Now, the combination of all those sections says - another thing it says is that any sublessee or tenant - any sublessee who has done improvement to the property cannot be evicted until that eviction is paid for. Now, the argument put forward previously was that Justice Higgins answers it that one has to show that one did the improvement as a tenant. I submit to you the ACT Land Titles Act does not make it that - Justice Higgins makes the subtlety that the improvement was done as beneficial owners, not as tenants. Now, the ACT Land Titles Act does not make that distinction.
HER HONOUR: Where does Justice Higgins deal with that?
MR MARTIN: Your Honour, it is in his summary decision of 25 May 1999 which is a decision he made in an - - -
HER HONOUR: That is not the one that is under appeal, is it? Is that the one that is under the appeal?
MR MARTIN: No, your Honour, no. That was consolidated.
HER HONOUR: You have to find error in this judgment of 16 December 1999.

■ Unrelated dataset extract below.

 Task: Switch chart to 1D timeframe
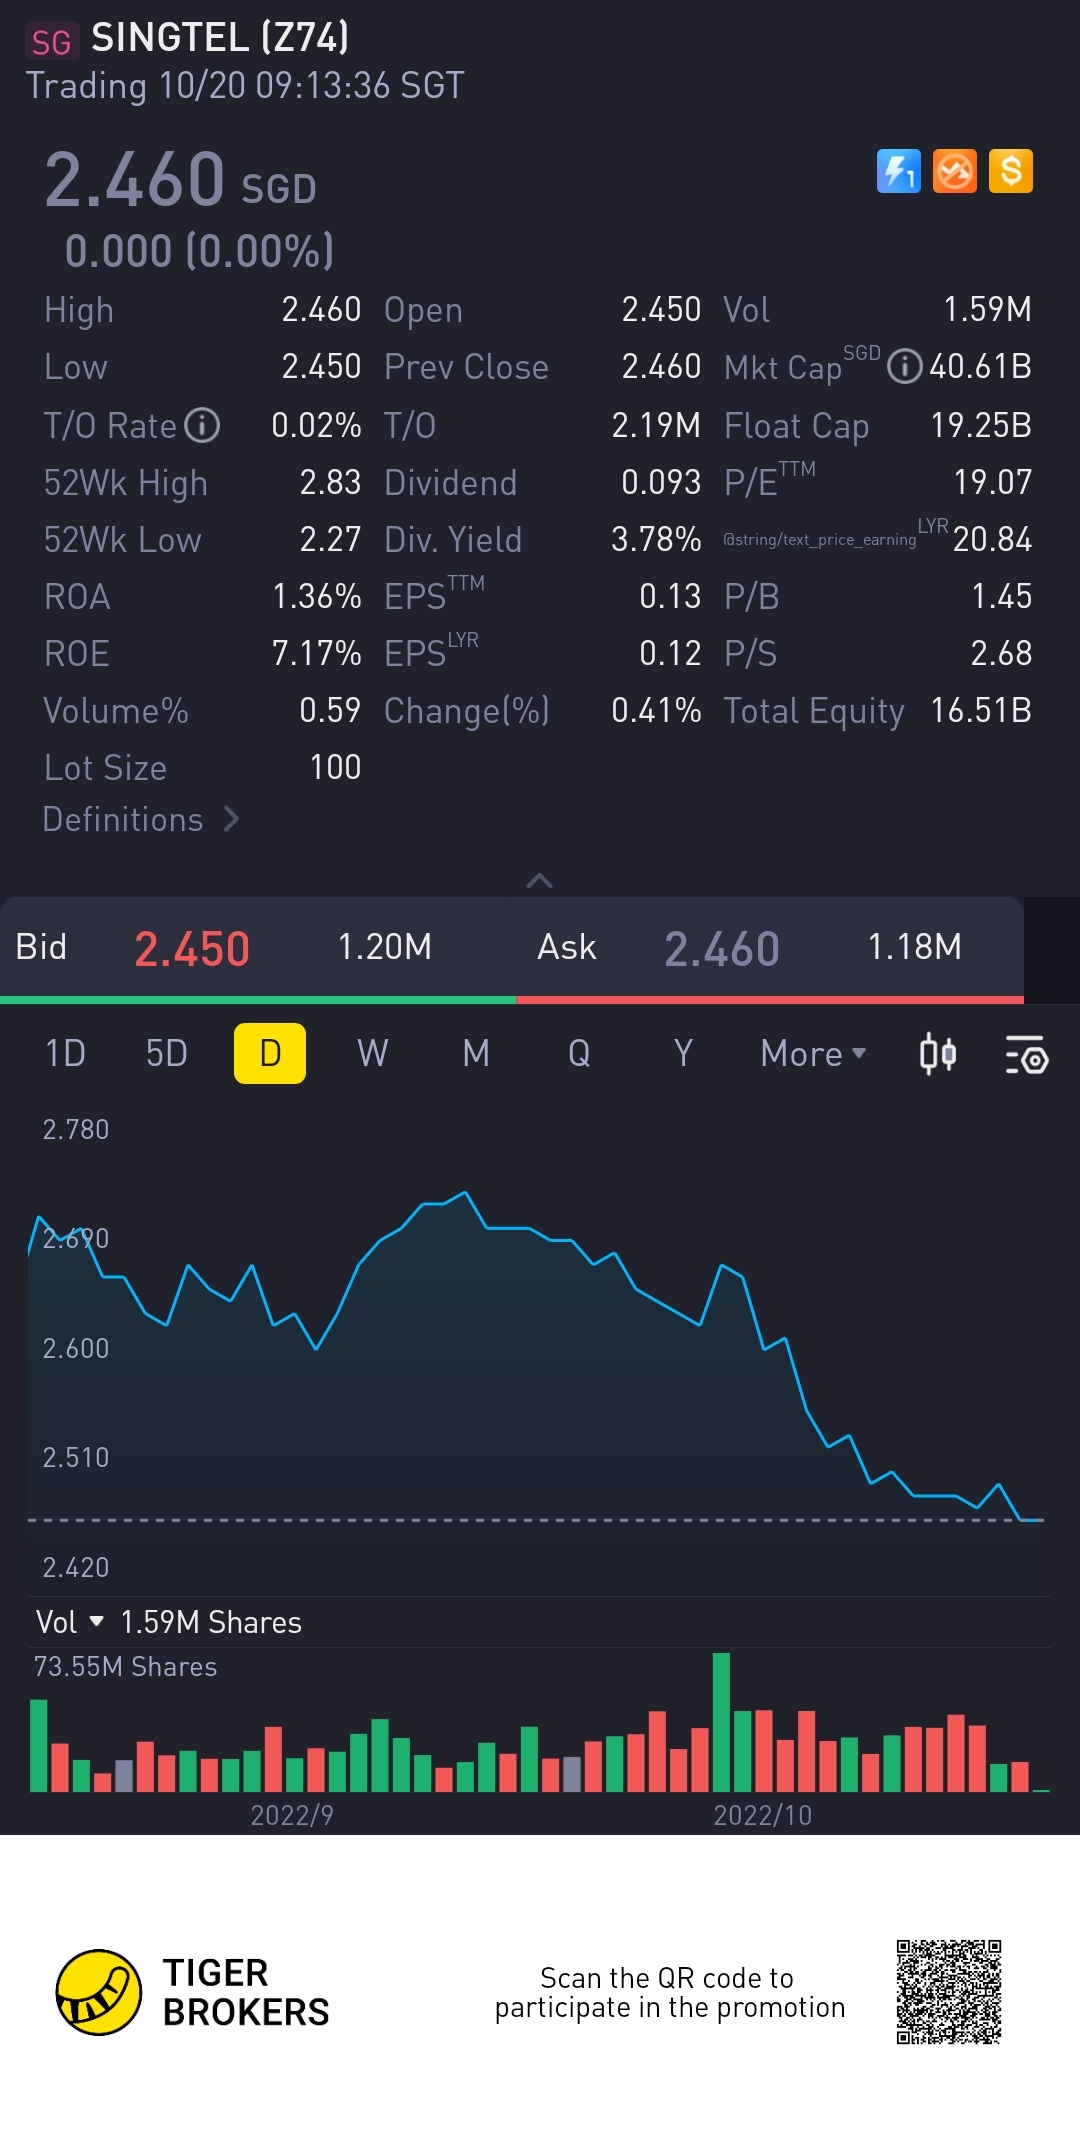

MR MARTIN: Your Honour, his Honour made that decision of his of 25 May as the basis for his decision of 16 December and his decision of 25 May 1999 was on appeal on A44 of 1999 to the Federal Court. Now, SC182 of 1999 was consolidated with SC404, which is the one which generated the order of the 16th, at the request of the respondent.
HER HONOUR: Yes. I am looking at Justice Higgins' judgment. I am having great difficulty following your isolating, in what you have put to me, any matter of error in the judgment which was the subject of the appeal to the Full Federal Court and which is the application for special leave to appeal to this Court.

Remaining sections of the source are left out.